Rows from a dataset for locating items on screens
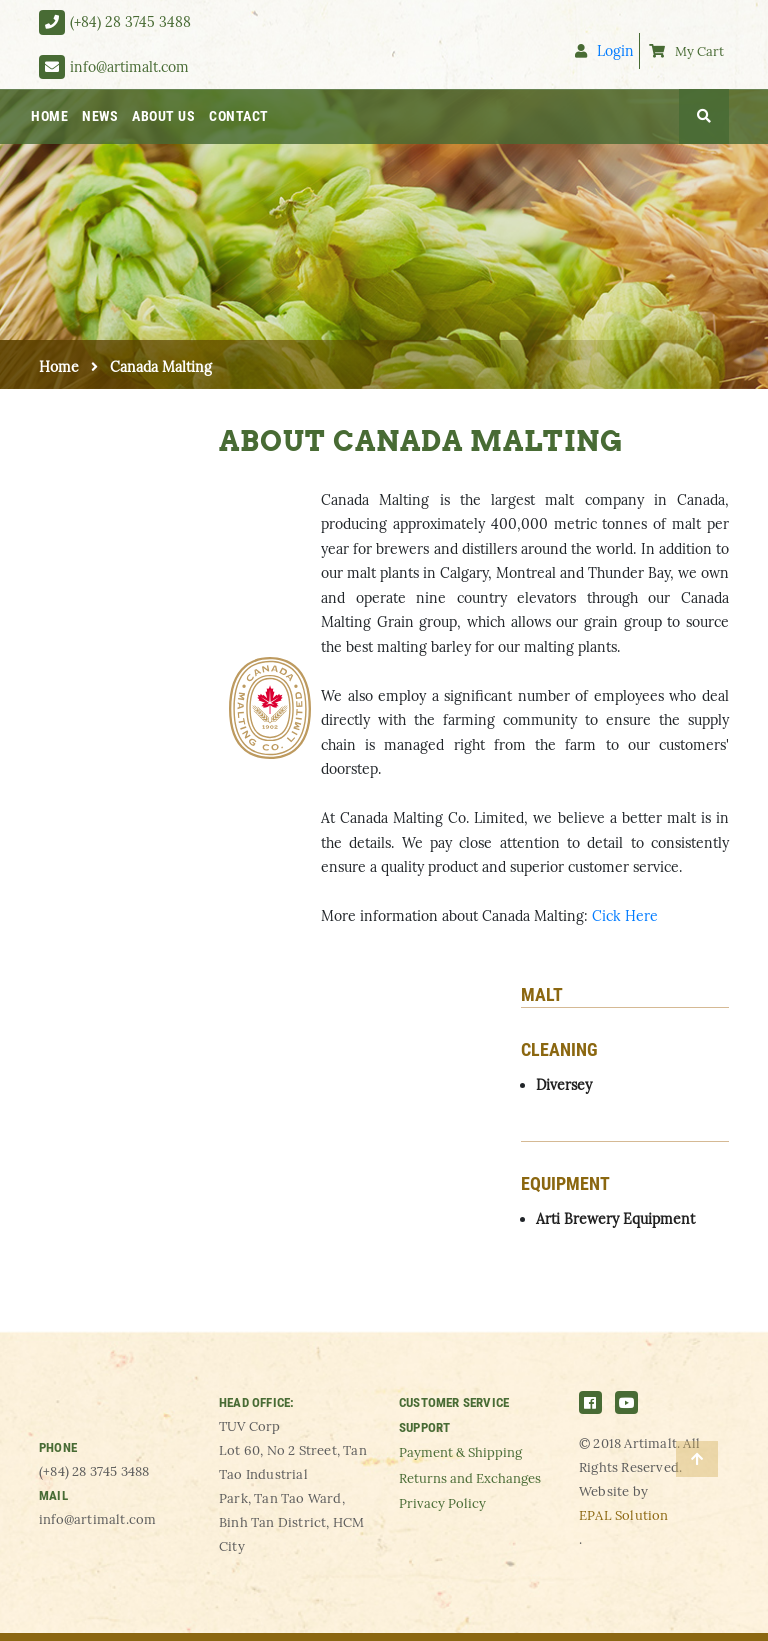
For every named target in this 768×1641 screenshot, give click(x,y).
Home (59, 367)
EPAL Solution (624, 1515)
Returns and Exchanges (470, 1478)
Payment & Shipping (460, 1452)
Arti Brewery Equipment (615, 1219)
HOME (49, 116)
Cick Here (625, 916)
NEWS (100, 116)
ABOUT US (163, 116)
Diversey (564, 1085)
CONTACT (239, 116)
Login (604, 49)
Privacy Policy (442, 1503)
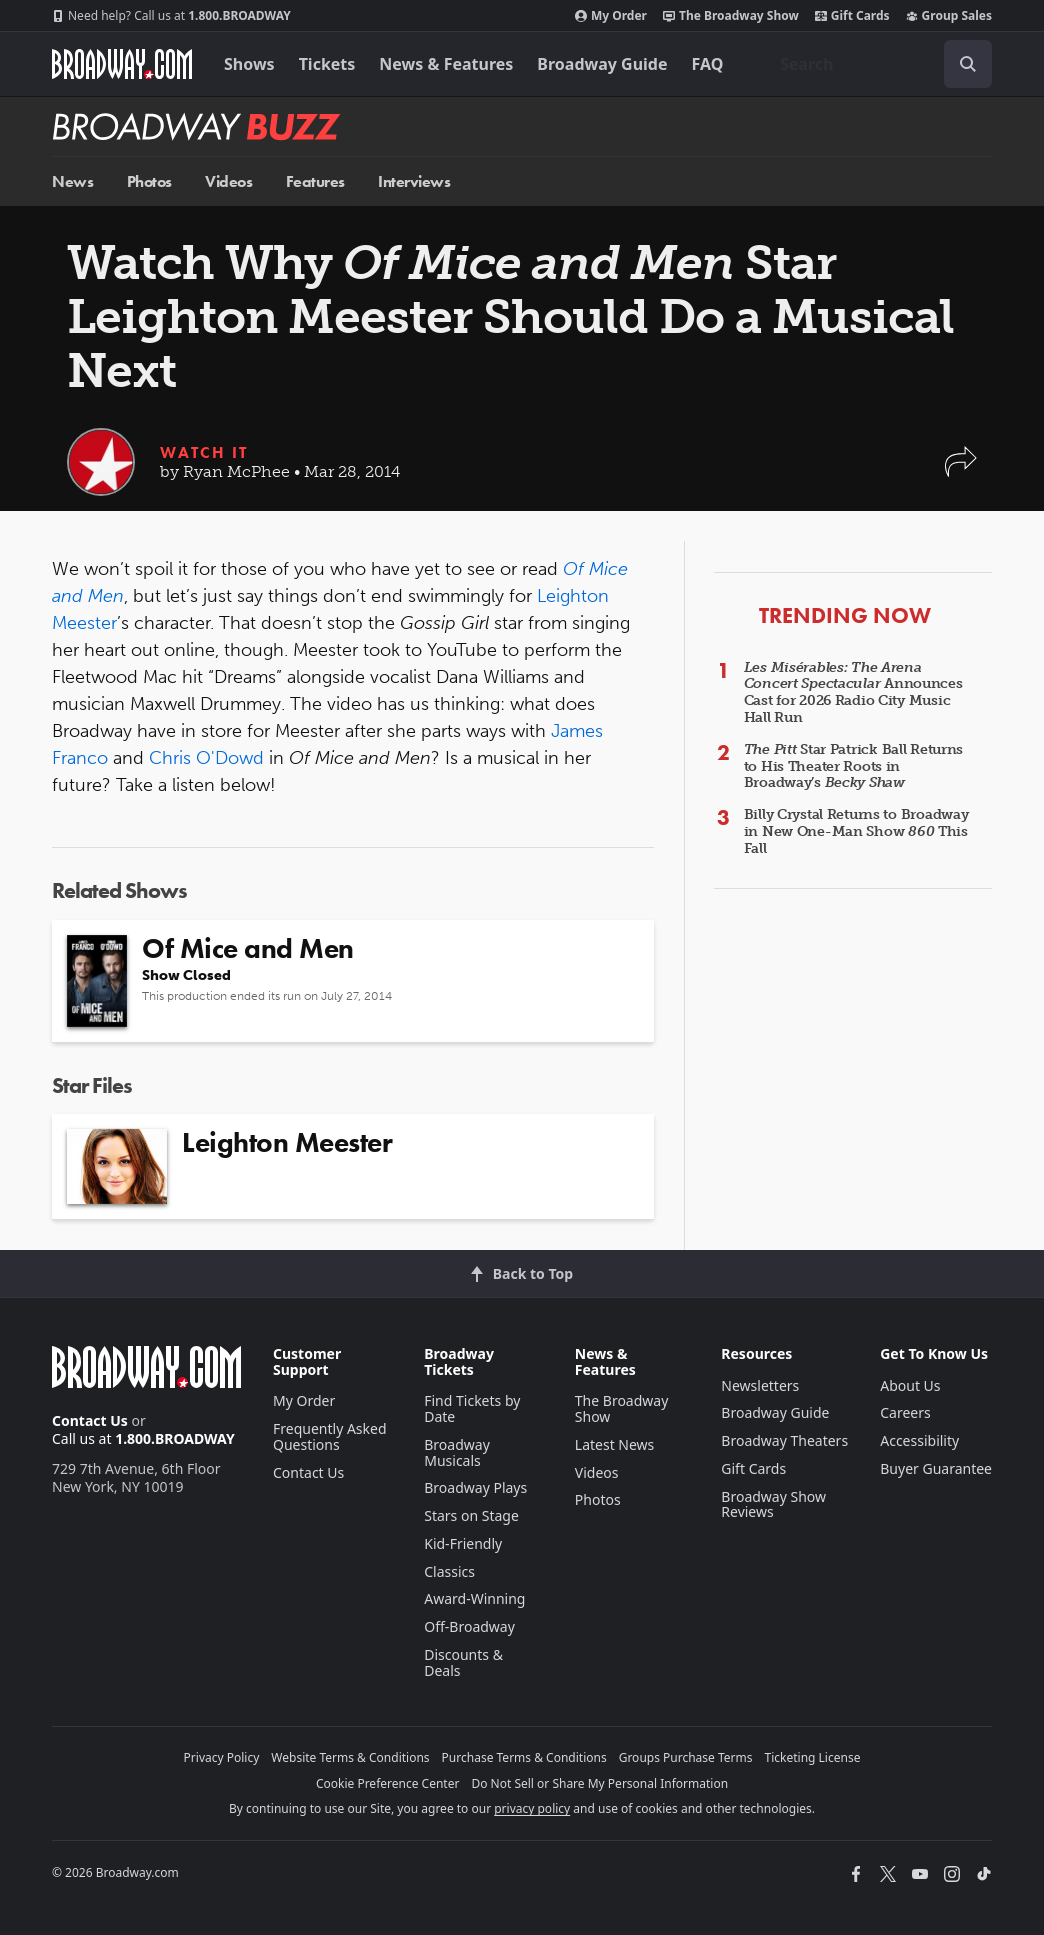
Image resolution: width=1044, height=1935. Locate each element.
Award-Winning (474, 1598)
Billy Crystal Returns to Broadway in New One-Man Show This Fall (856, 831)
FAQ (708, 64)
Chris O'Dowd (206, 758)
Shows (249, 64)
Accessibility (919, 1440)
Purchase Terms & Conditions (524, 1757)
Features (315, 181)
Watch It (204, 452)
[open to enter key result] (968, 64)
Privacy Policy (222, 1757)
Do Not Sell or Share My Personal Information (599, 1783)
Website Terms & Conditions (350, 1757)
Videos (228, 181)
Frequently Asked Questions (330, 1436)
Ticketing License (813, 1757)
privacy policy (532, 1808)
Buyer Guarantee (936, 1468)
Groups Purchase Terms (686, 1757)
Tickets (327, 64)
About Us (910, 1385)
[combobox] (878, 64)
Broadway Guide (602, 64)
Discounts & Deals (463, 1662)
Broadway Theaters (784, 1440)
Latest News (615, 1444)
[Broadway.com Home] (122, 64)
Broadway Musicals (457, 1452)
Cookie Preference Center (388, 1783)
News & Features (446, 64)
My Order (611, 16)
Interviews (414, 181)
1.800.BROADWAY (171, 16)
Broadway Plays (475, 1487)
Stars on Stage (471, 1515)
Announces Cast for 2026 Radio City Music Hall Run (853, 692)
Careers (905, 1412)
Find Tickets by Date (472, 1408)
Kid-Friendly (463, 1543)
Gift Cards (852, 16)
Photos (149, 181)
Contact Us (90, 1420)
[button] (961, 471)
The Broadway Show (731, 16)
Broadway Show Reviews (773, 1504)
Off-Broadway (469, 1626)
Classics (449, 1571)
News (72, 181)
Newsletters (760, 1385)
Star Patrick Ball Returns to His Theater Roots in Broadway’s (854, 766)
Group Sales (949, 16)
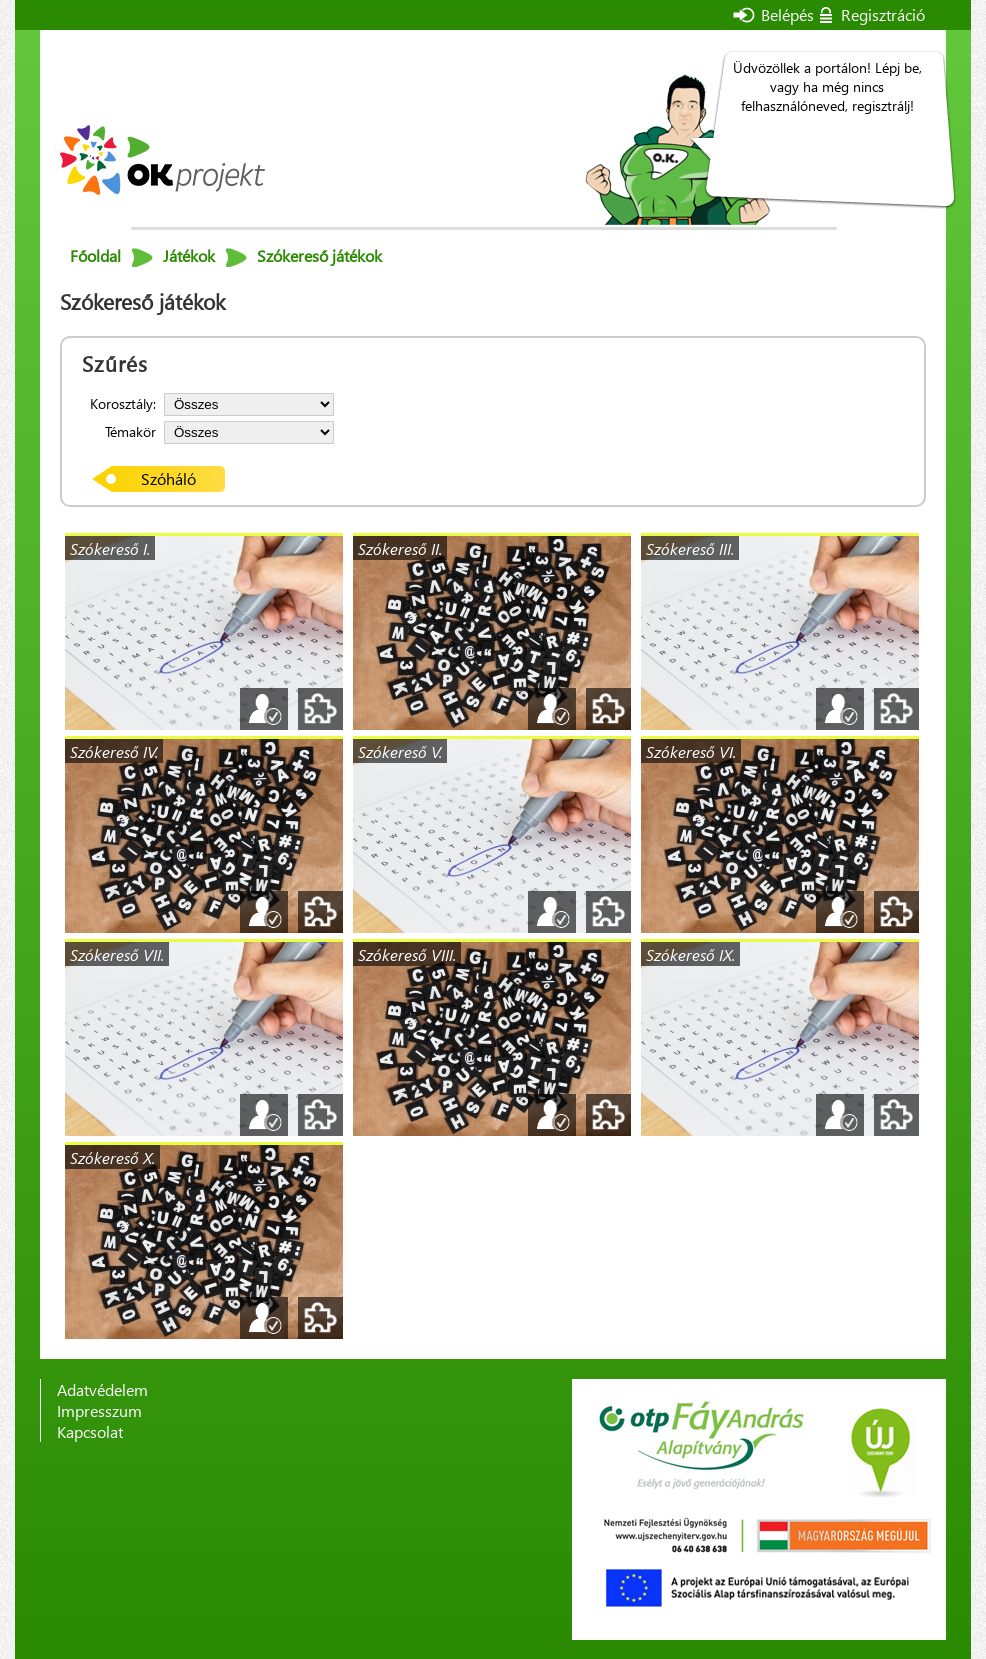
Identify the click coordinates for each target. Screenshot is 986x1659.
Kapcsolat (90, 1431)
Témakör (130, 431)
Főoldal (95, 255)
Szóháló (168, 478)
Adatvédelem (102, 1389)
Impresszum (99, 1410)
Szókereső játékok (319, 255)
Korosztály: (123, 403)
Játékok (189, 255)
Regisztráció (883, 14)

Task description
Rewrite the entire listing above, changing "Newsletters" to "Email Updates" and keeping everything else the same. Leave out the picture lines.

Correct result
For every named target in this 768×1641 screenshot, give click(x,y).
Home (59, 367)
EPAL Solution (624, 1515)
Returns and Exchanges (470, 1478)
Payment & Shipping (460, 1452)
Arti Brewery Equipment (615, 1219)
HOME (49, 116)
Cick Here (625, 916)
NEWS (100, 116)
ABOUT US (163, 116)
Diversey (564, 1085)
CONTACT (239, 116)
Login (604, 49)
Privacy Policy (442, 1503)
Image resolution: width=1044, height=1935. Locate each element.
Award-Winning (474, 1598)
Billy Crystal Returns to Broadway in New One-Man Show This Fall (856, 831)
FAQ (708, 64)
Chris O'Dowd (206, 758)
Shows (249, 64)
Accessibility (919, 1440)
Purchase Terms & Conditions (524, 1757)
Features (315, 181)
Watch It (204, 452)
[open to enter key result] (968, 64)
Privacy Policy (222, 1757)
Do Not Sell or Share My Personal Information (599, 1783)
Website Terms & Conditions (350, 1757)
Videos (228, 181)
Frequently Asked Questions (330, 1436)
Ticketing License (813, 1757)
privacy policy (532, 1808)
Buyer Guarantee (936, 1468)
Groups Purchase Terms (686, 1757)
Tickets (327, 64)
About Us (910, 1385)
[combobox] (878, 64)
Broadway Guide (602, 64)
Discounts & Deals (463, 1662)
Broadway Theaters (784, 1440)
Latest News (615, 1444)
[Broadway.com Home] (122, 64)
Broadway Musicals (457, 1452)
Cookie Preference Center (388, 1783)
News & Features (446, 64)
My Order (611, 16)
Interviews (414, 181)
1.800.BROADWAY (171, 16)
Broadway Plays (475, 1487)
Stars on Stage (471, 1515)
Announces Cast for 2026 Radio City Music Hall Run (853, 692)
Careers (905, 1412)
Find Tickets by Date (472, 1408)
Kid-Friendly (463, 1543)
Gift Cards (852, 16)
Photos (149, 181)
Contact Us (90, 1420)
[button] (961, 471)
The Broadway Show (731, 16)
Broadway Show Reviews (773, 1504)
Off-Broadway (469, 1626)
Classics (449, 1571)
News (72, 181)
Email Updates (760, 1385)
Star Patrick Ball Returns to His Theater Roots in Broadway’s (854, 766)
Group Sales (949, 16)
Identify the click coordinates for each target. Screenshot is 986x1659.
Kapcsolat (90, 1431)
Témakör (130, 431)
Főoldal (95, 255)
Szóháló (168, 478)
Adatvédelem (102, 1389)
Impresszum (99, 1410)
Szókereső játékok (319, 255)
Korosztály: (123, 403)
Játékok (189, 255)
Regisztráció (883, 14)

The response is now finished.